If you think of the boolean type as an enumeration consisting of the values false and true, then many languages would let you compare these values with the ordering ≤ (“less than or equal”). In ASCII, you would then write false <= true. Similarly, if you think of the booleans as forming a lattice, then the common choice is to make false the bottom element and true the top element. Writing the lattice ordering as ≤, you would again write false <= true in ASCII. The ordering in the lattice is in fact the implication ordering, so ≤ is the same as ⟹. In typeset mathematics, one is used to this, so you may see both “false ≤ true” and “false ⟹ true”. But in ASCII, the situation becomes confusing if you write ⟹ as =>, because then both false <= true and false => true would hold. So don’t choose => as your implication symbol; choose something else, like ==>.

Also, if you have implication, chances are you would also want reverse implication, ⟸ (“follows from”, or as Jan van de Snepscheut jokingly would say, “explies”). If you had chosen => for implies, the natural choice for explies would then be <=. But this would be disastrous, because then you’d have both false <= true (for “false ≤ true”) and true <= false (for “true ⟸ false”)! So, don’t choose => as your implication symbol; instead, consider ==> for implies and <== for explies.

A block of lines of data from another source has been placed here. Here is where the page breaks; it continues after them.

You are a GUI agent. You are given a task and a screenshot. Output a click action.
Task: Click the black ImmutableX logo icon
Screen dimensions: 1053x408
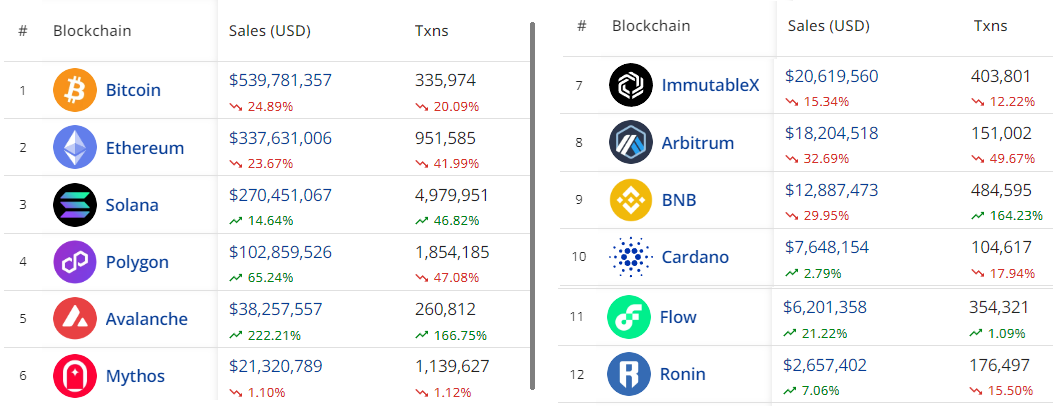pos(631,85)
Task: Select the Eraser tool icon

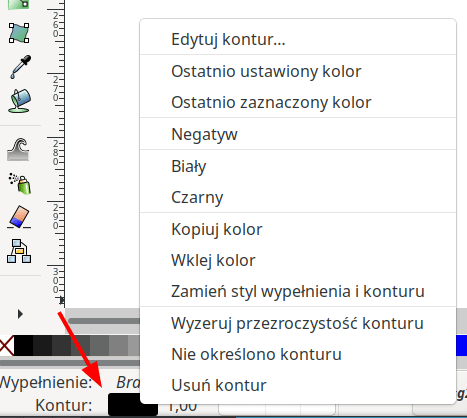Action: pyautogui.click(x=19, y=217)
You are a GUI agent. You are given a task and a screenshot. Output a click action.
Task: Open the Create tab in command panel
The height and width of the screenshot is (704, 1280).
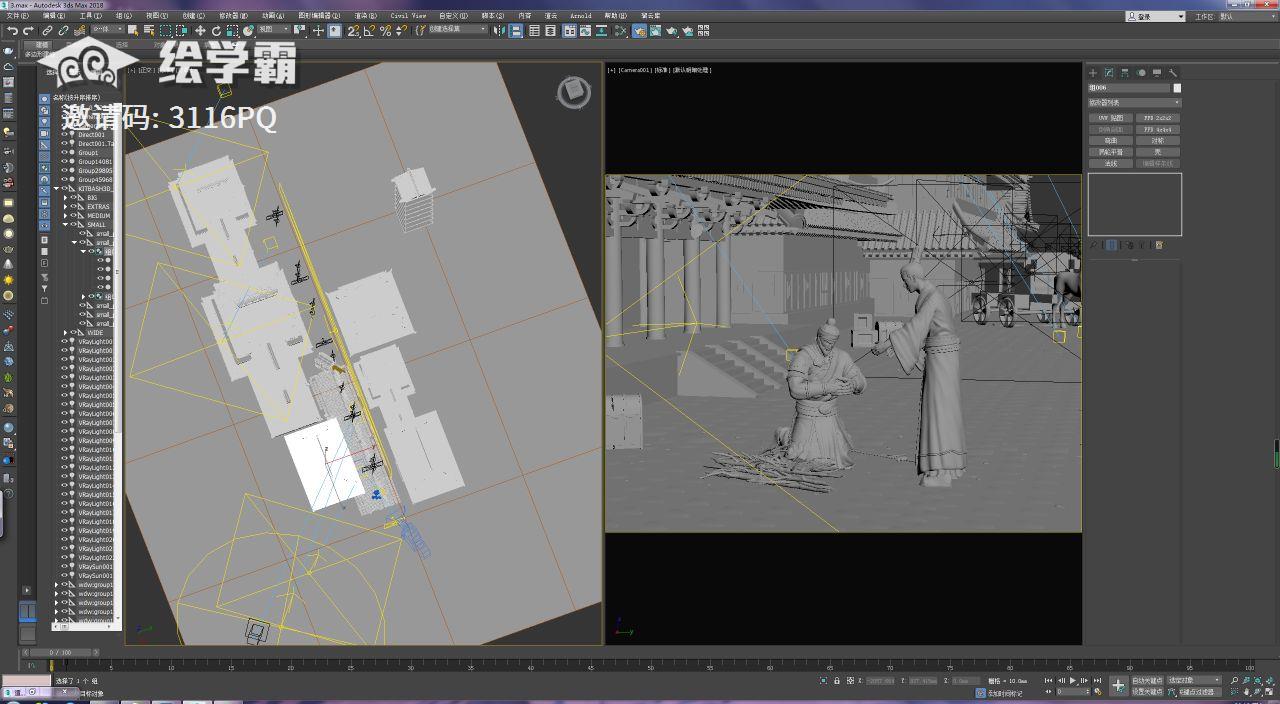pyautogui.click(x=1093, y=73)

Finally, although binding powers of operators are not chosen consistently across languages, I like giving conjunction (logical “and”) and disjunction (logical “or”) higher binding power than implication. To make the visual appearance of expressions suggestive of the binding powers, you want to make lower-precedence operators occupy more horizontal space. A simple way to achieve that is to make lower-precedence operators longer. Using 3 characters for implication instead of 2 achieves this effect: your eyes would naturally read A && B ==> C && D as (A && B) ==> (C && D), not as A && (B ==> C) && D. So, don’t choose => as your implication operator, choose ==>.